# UNIVOX guitars



## ezcomes (Jul 28, 2008)

has anyone ever played one of the Vintage ones? i have a Les Paul on loan from a friend...i love it...don't want to give it back! i haven't been able to date it...i've been to the univox website...but the neck plate has been changed (it doesn't have a serial number) and the name on the head stock doesn't match any of the scripts shown...but at the same time, on the website you are hard pressed to find two guitars with the same script logo...

i was at another friends place this last weekend, and he's got a UNIVOX strat...he loves his to death too...

anyone else got one, and have love for it? i almost bought another one on EBAY last night...closing bid...$130...insane...


----------



## High/Deaf (Aug 19, 2009)

In the mid 70s, I owned a Univox Strat with 3 humbuckers. Natural finish, maple neck, big headstock. Traded it - wished I didn't.

I still own a mid 70s Univox P-bass copy. Great instrument. I've had many bass players bring their own high-end basses to jams and end up playing my 'lowly' Univox half the night, impressed at how it sounds and feels.


----------



## boneman (Feb 11, 2011)

OK so this is an olde thread.... but caught my eye in a Google search. Yeah... I own an early 1960's Univox Coily hollow body. I bought it from the original owner in 1975... with the matching amp for $150 (at that time, a fortune). Here's the kicker... HE procured it from a Lafayette Electronics store in NJ... and it was NOT A UNIVOX at that time. In fact.... it only became a Univox recently.

Huh? What's that you're saying? Well... it's like this.... I've owned it for years... and in many ways... hated it for a lot of (wrong!) reasons. You see.... it's been known forever as a very no-name unit. A "Maestro". That is the main reason that I still own it. NOBODY WANTED IT. Seriously... I tried trading it. Selling it. To no avail.... so it sat in the closet for many years.

Well... the fellow I bought it from... who was inspirational to a young teenage boy passed away and I thought... gee... now I own a dead man's guitar. C'est la vie... Still... it sat in the back of a closet. Many closets actually.

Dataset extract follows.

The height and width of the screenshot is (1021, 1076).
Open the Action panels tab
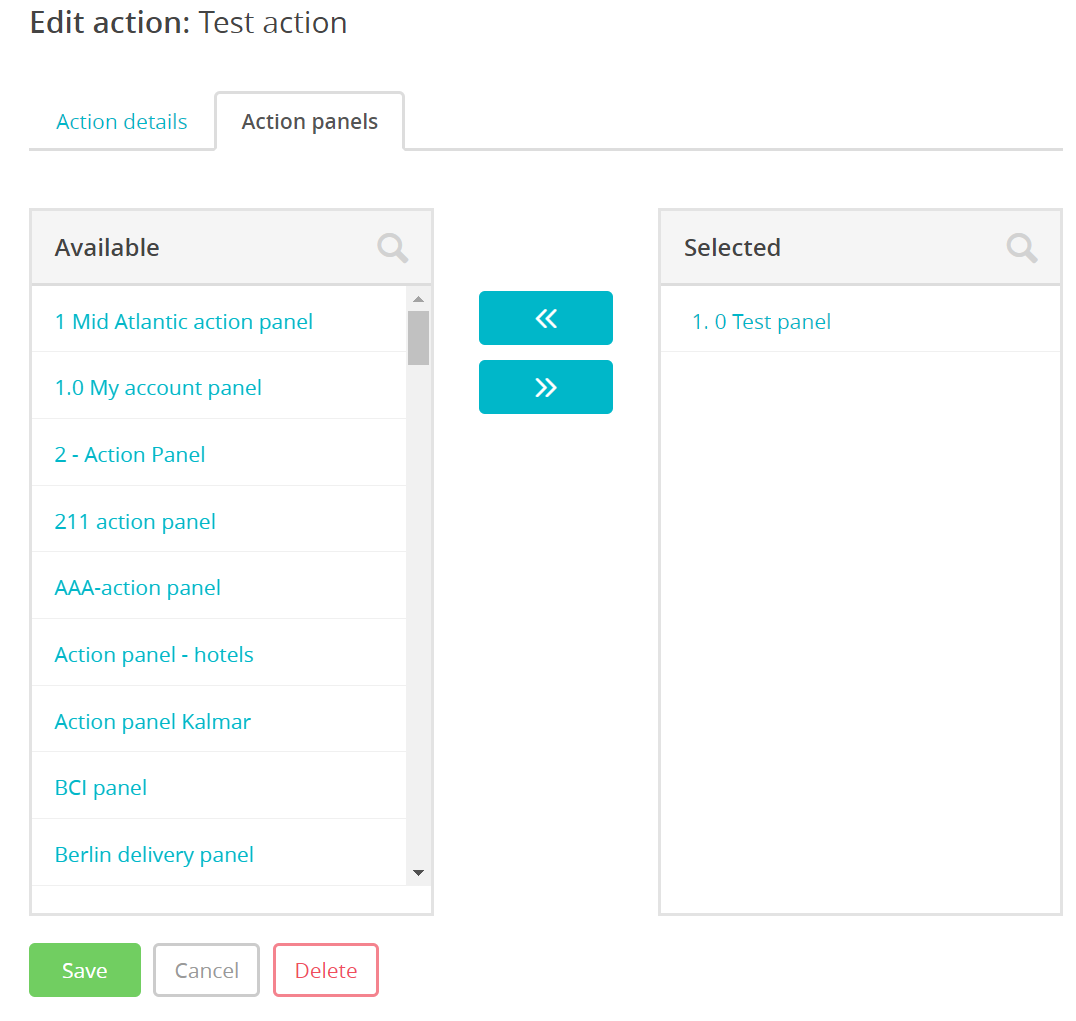point(310,122)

About two years ago... I figure... hell... there's that damn old guitar... actually the VERY FIRST electric guitar I ever owned.... so that's something. Of all the things that have come and gone.... this thing has been with me for... thirty five years. Holy krappe... so I drag it out of the closet.... start to clean her up.

Hmmm... you know... it's really not in all that bad a shape... it has some finish checking and doggone it.... if it doesn't have a little character. Right down to the vintage 1975 Gibson Humbucker in the neck position... and the original 1975 DiMarzio Super Distortion at the neck....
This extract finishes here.